YouTube stepped into the world of game-streaming Wednesday with the official launch of YouTube Gaming — its answer to Amazon's popular Twitch.
The new section of YouTube allows gaming companies and everyday gamers to share live or recorded videos about the games of the moment. It also gives YouTube an official home for video game content as the business of watching other people play video games grows.
Google first announced that it would launch YouTube Gaming early this summer, ahead of the industry's big Electronic Entertainment Expo trade show, known widely as E3. The debut comes a year after Google lost a bidding war with Amazon to buy Twitch, the web's current leader in video-game streaming. Amazon bought Twitch last August for nearly $1 billion. (Amazon chief executive Jeffrey P Bezos is the owner of The Washington Post.)

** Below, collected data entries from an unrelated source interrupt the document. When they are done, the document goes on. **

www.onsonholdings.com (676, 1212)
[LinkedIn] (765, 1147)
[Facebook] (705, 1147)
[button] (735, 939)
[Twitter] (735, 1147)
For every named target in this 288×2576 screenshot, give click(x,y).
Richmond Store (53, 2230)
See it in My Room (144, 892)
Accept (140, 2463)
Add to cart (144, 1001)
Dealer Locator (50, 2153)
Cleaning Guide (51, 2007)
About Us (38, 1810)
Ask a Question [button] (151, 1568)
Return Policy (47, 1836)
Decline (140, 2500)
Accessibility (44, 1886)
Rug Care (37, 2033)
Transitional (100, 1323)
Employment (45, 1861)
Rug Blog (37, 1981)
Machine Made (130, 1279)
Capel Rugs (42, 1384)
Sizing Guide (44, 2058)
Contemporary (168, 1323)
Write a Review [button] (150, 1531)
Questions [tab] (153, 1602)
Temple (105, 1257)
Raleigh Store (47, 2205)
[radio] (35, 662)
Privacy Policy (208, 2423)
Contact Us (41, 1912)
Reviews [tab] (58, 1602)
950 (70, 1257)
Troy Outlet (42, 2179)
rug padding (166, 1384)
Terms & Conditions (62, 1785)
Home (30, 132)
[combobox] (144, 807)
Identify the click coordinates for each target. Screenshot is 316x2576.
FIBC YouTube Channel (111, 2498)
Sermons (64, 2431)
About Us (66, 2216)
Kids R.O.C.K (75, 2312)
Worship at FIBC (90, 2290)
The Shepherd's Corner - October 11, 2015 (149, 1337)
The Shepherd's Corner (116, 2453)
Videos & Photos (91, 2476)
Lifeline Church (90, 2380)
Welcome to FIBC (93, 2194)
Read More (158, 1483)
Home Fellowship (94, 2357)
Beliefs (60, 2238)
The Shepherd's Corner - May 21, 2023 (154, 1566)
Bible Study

Twitch is Google's main competition here. But YouTube isn't starting from scratch: It already has a huge amount of gaming content across its site. The company says that the time its users spend with gaming videos is up 75 per cent in the past year. ZEFR, a technology firm that crunches YouTube data, estimates that videos from the walkthrough genre of what is known as a "Let's Play" have garnered 40 billion views in the lifetime of YouTube.
ZEFR also reports that several top game-related searches on YouTube, such as "gaming news" and "general gaming," have doubled in the past eight months.